Никогда еще отец не разговаривал с ней так грубо. Он неоднократно оскорблял свою жену за то, что благодаря своей красоте она обманом женила его на себе, за ее бесплодие, когда пришло время обзавестись еще детьми. Санни слышала их ссоры, слышала его обвинение в том, что она легла с ним еще до свадьбы, а потом кричала, что он изнасиловал ее, и только женитьба удержала ее отца, который грозился вырвать из его груди сердце.
Ссоры были безобразными и злобными. Санни тряслась в своей постельке, зажимая руками уши и считая себе источником всех бед, творящихся в доме. Отец ее не выносил, а мать, хоть и любила свою дочь, вынуждена была жить с ее отцом — мужчиной, к которому питала отвращение.

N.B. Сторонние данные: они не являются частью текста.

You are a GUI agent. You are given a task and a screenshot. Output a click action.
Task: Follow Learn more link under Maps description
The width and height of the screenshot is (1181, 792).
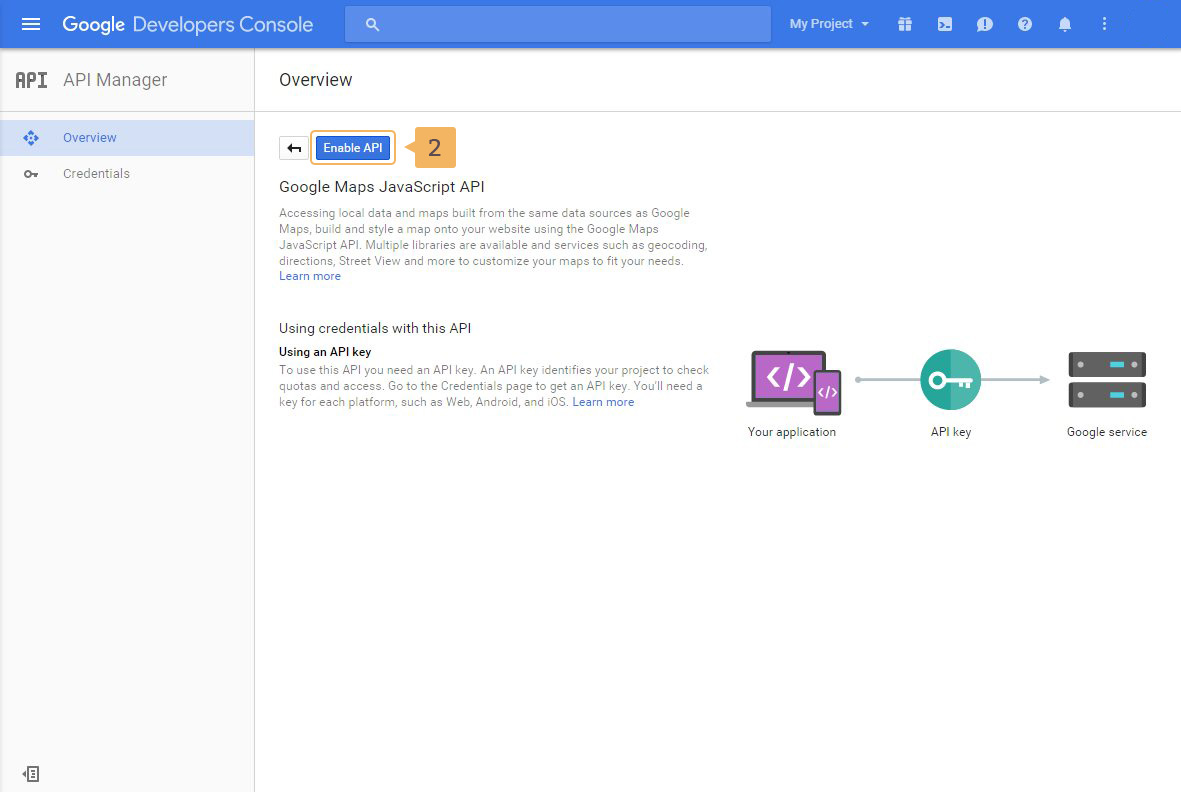(310, 277)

Глотая слезы, Санни опять принялась двигать швабру, а отец смеялся над ее тщетными усилиями тем злым, отвратительным смехом, каким обычно смеялся над попыткой матери оказать ему сопротивление.
— Ни на что не годишься! — вновь заорал он и от возмущения затряс головой, когда кот спрыгнул с подоконника и принялся лакать из молочного ручейка. Исаак грубо выругался и со всей силы пнул кота ногой, словно футбольный мяч.